**Entries shown**:
· · · · · · ·

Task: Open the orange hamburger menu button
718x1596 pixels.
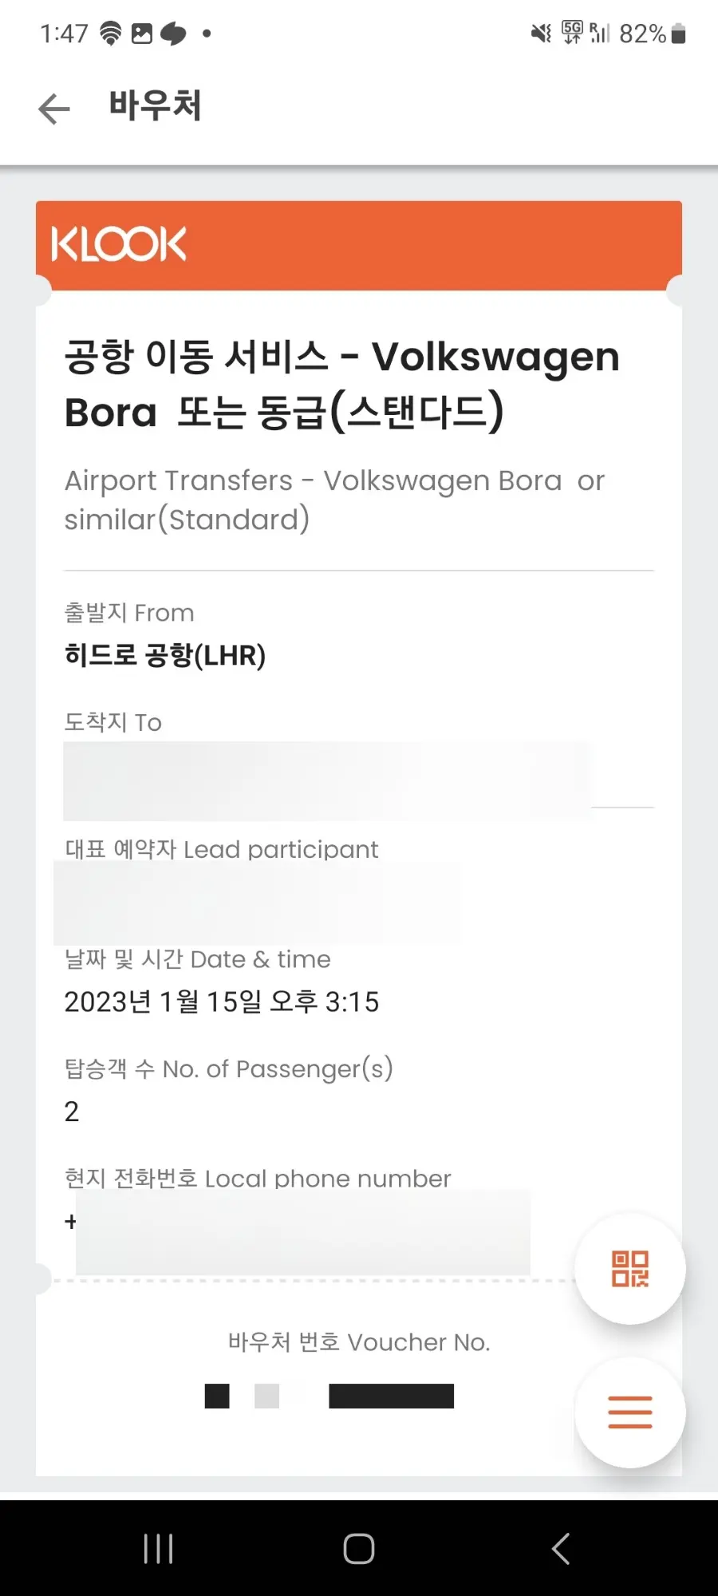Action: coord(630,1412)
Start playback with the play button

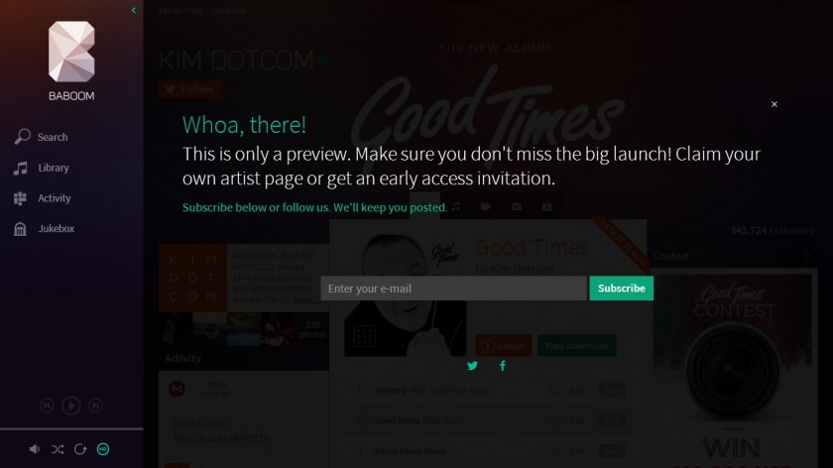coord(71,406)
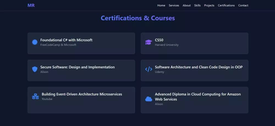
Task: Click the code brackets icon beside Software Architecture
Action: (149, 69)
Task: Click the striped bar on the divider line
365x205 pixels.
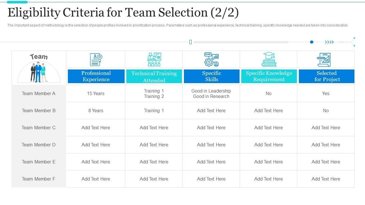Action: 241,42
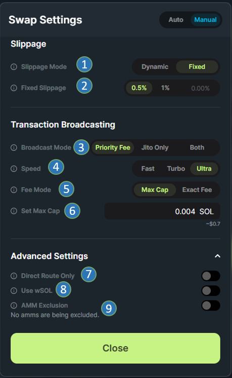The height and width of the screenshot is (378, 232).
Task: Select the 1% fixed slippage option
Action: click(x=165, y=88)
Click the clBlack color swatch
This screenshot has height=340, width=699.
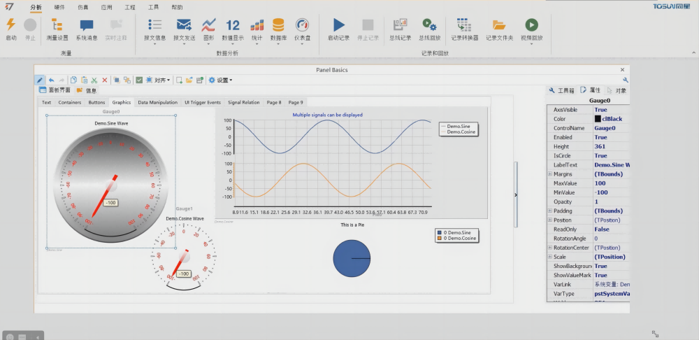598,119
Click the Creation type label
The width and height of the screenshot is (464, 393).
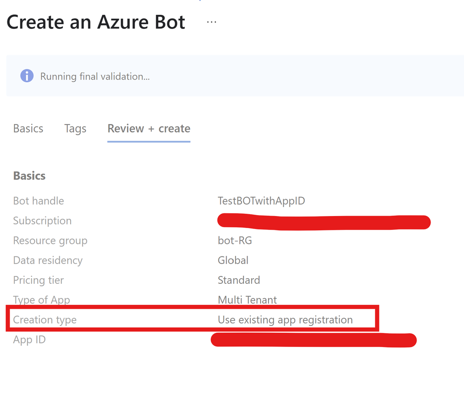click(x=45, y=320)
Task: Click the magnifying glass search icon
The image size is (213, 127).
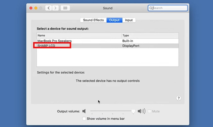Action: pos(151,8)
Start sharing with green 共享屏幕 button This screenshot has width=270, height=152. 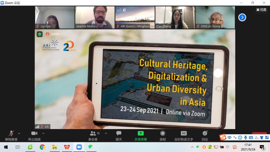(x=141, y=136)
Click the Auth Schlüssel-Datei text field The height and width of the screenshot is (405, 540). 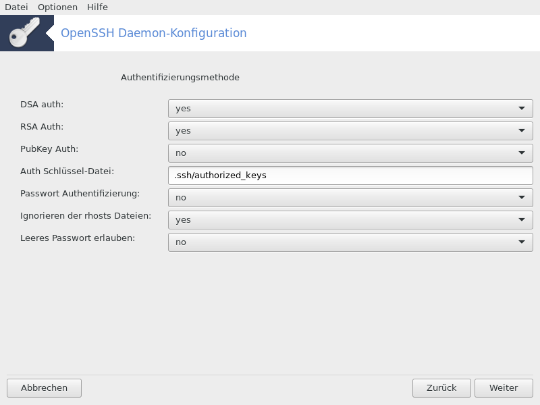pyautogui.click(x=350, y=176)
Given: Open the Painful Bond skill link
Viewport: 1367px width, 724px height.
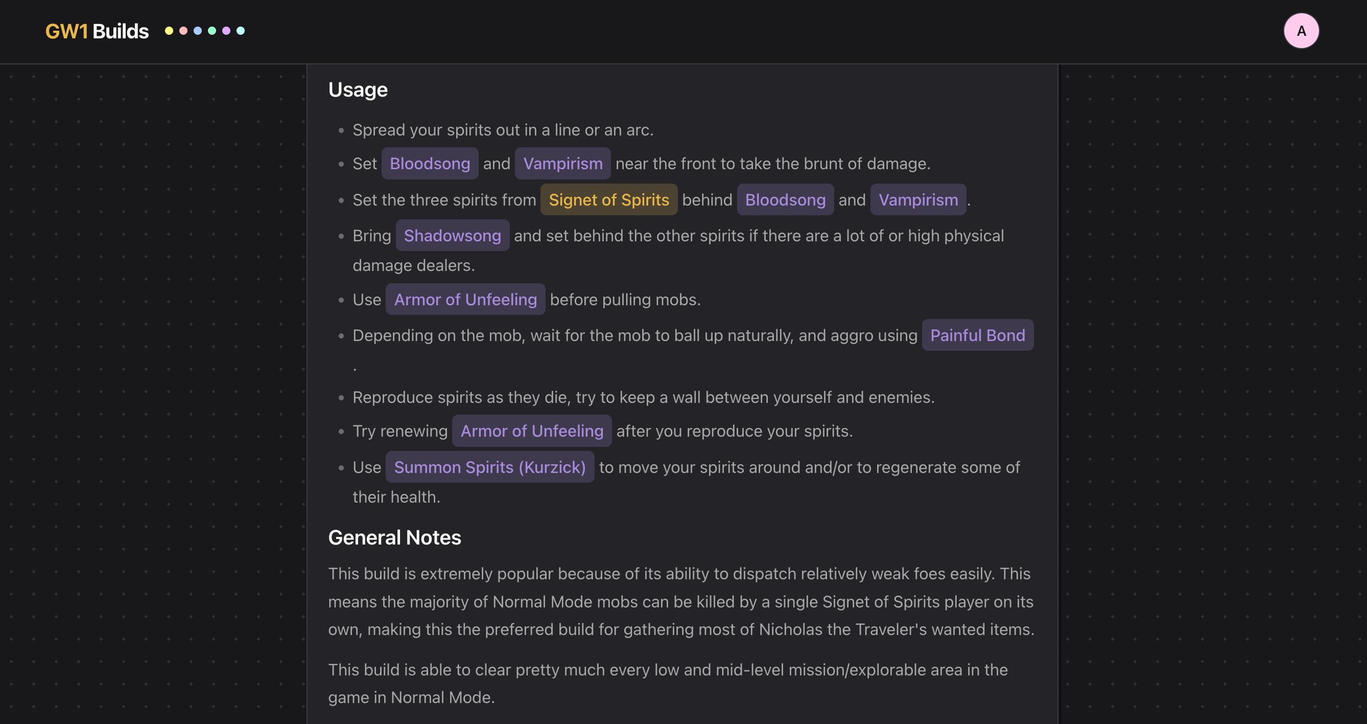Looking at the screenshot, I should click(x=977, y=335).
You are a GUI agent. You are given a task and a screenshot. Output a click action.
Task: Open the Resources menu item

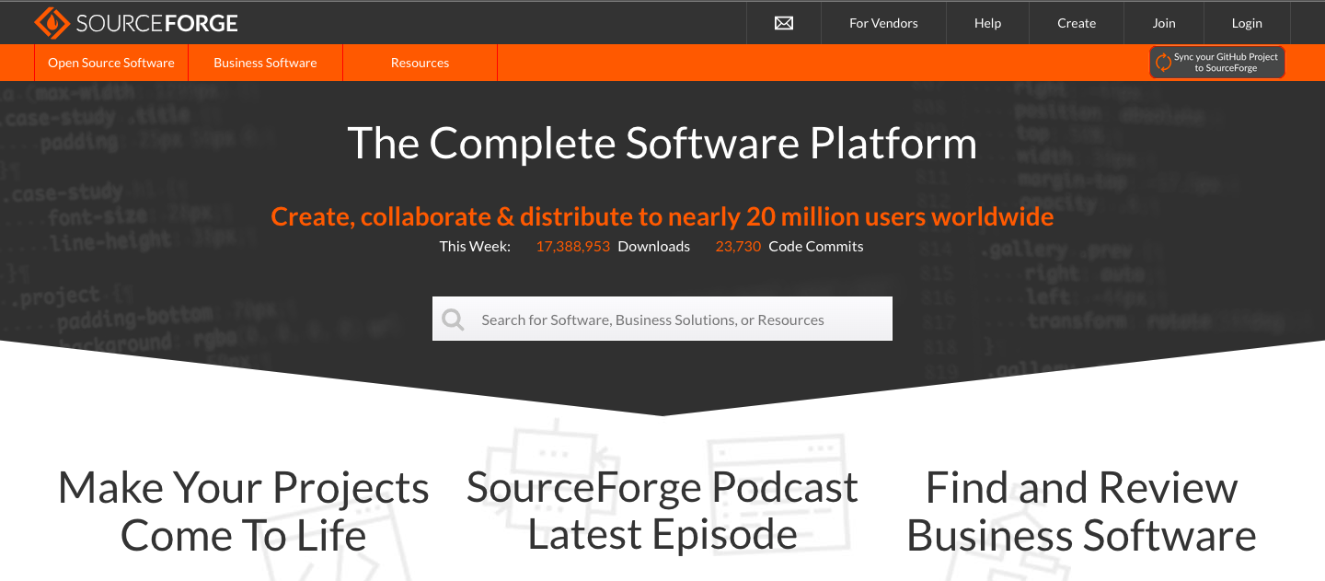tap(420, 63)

· · · · · · ·

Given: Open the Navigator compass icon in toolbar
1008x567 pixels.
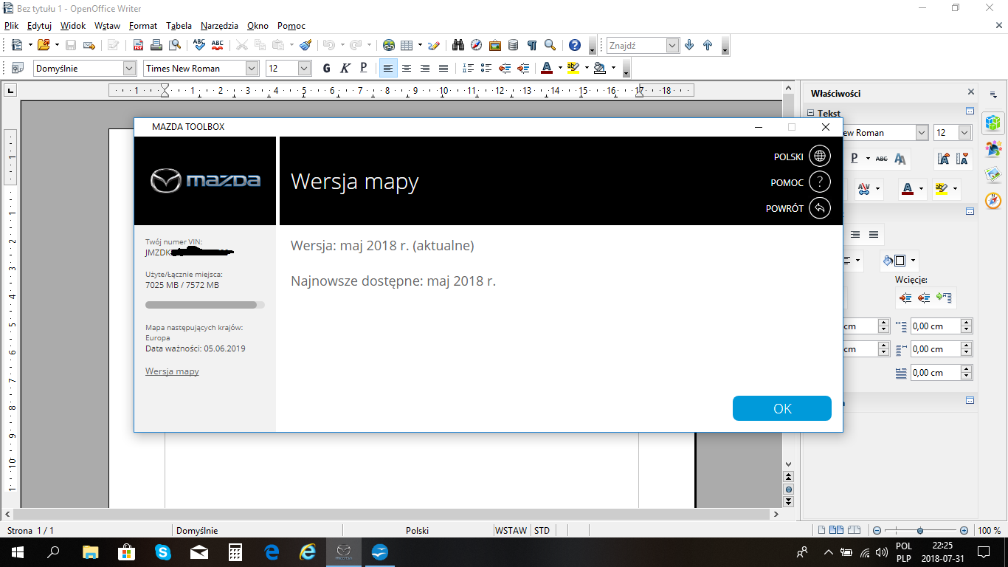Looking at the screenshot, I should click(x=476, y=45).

· · · · · · ·

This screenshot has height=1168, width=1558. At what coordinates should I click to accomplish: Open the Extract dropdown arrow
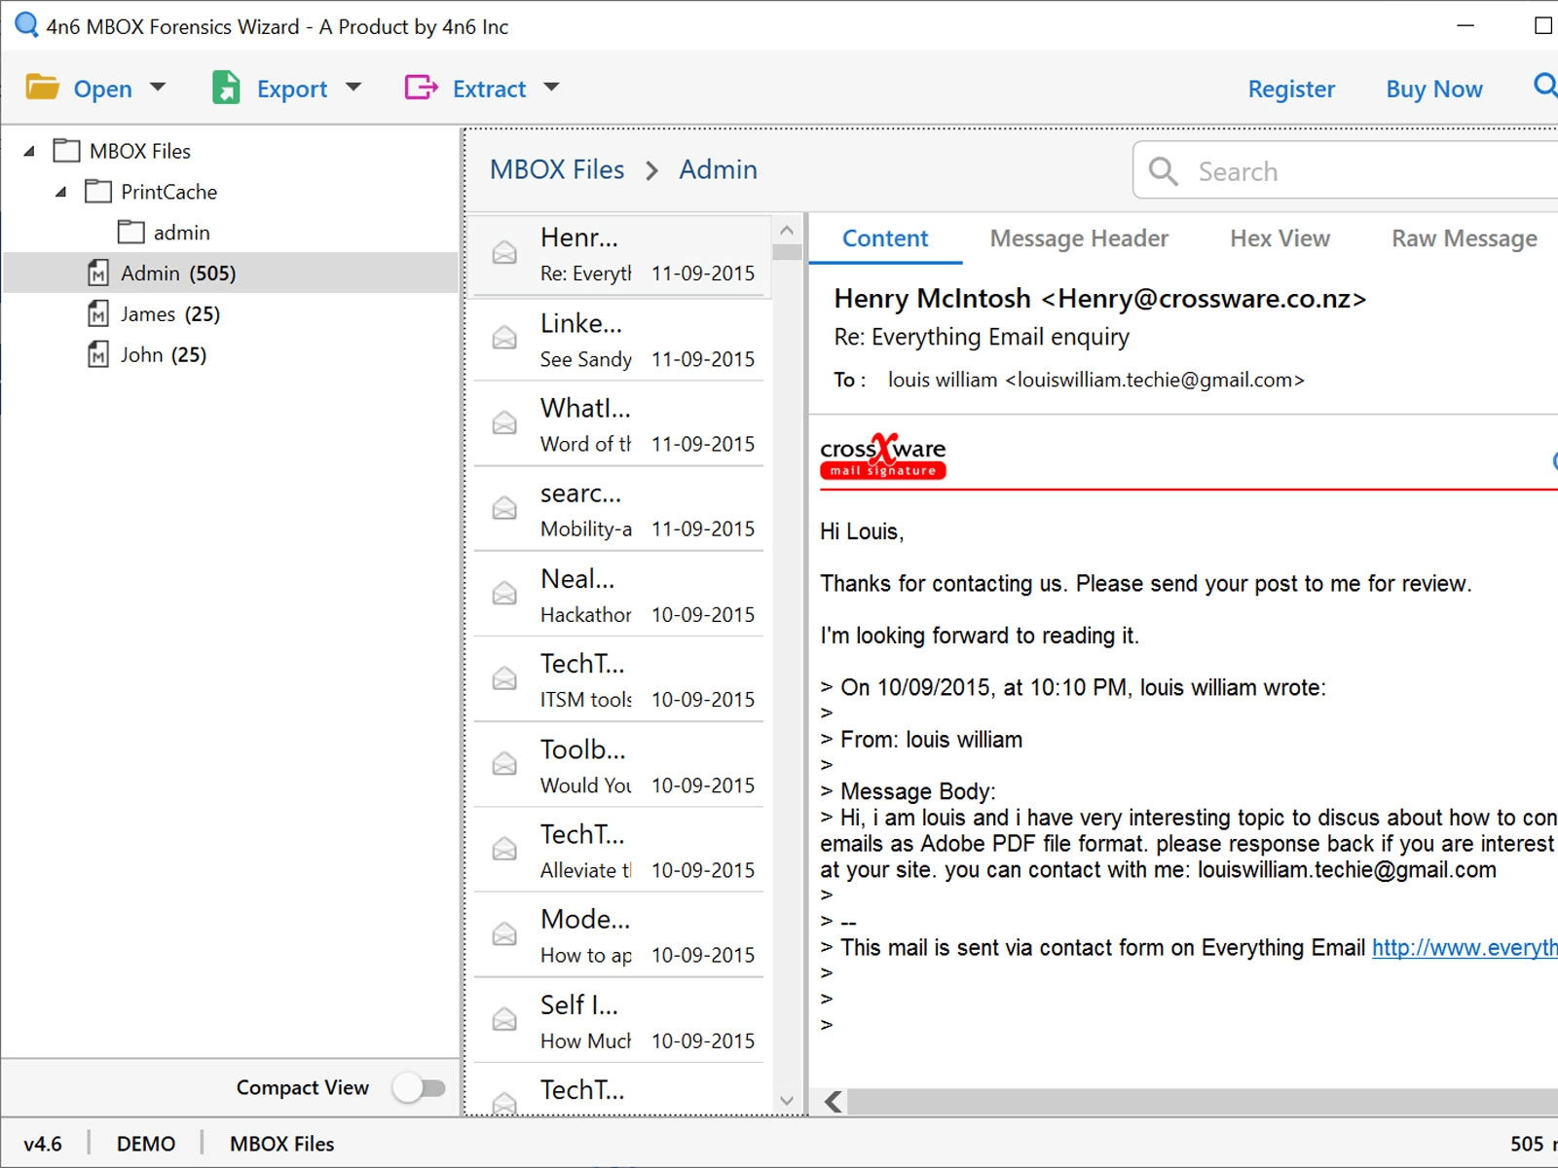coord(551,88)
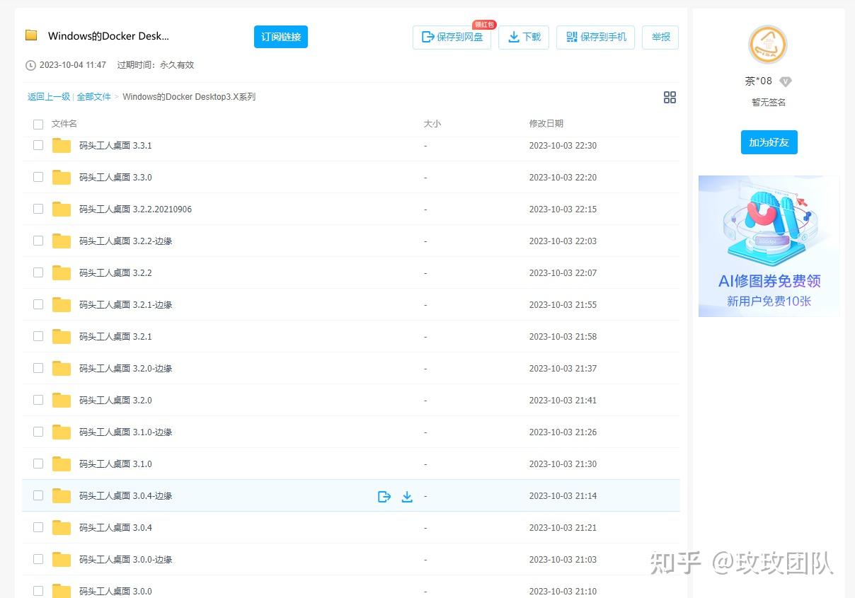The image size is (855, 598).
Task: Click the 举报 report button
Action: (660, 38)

· · · · · · ·

**Try it**: Give again the stretch of lines above from the one with "Task: Open the orange hamburger menu button" through the one with "Task: Click the striped", both ends kept, and copy no pictures.

**Response below**:
Task: Open the orange hamburger menu button
718x1596 pixels.
Action: coord(630,1412)
Start playback with the play button

coord(71,406)
Task: Click the code brackets icon beside Software Architecture
Action: (149, 69)
Task: Click the striped bar on the divider line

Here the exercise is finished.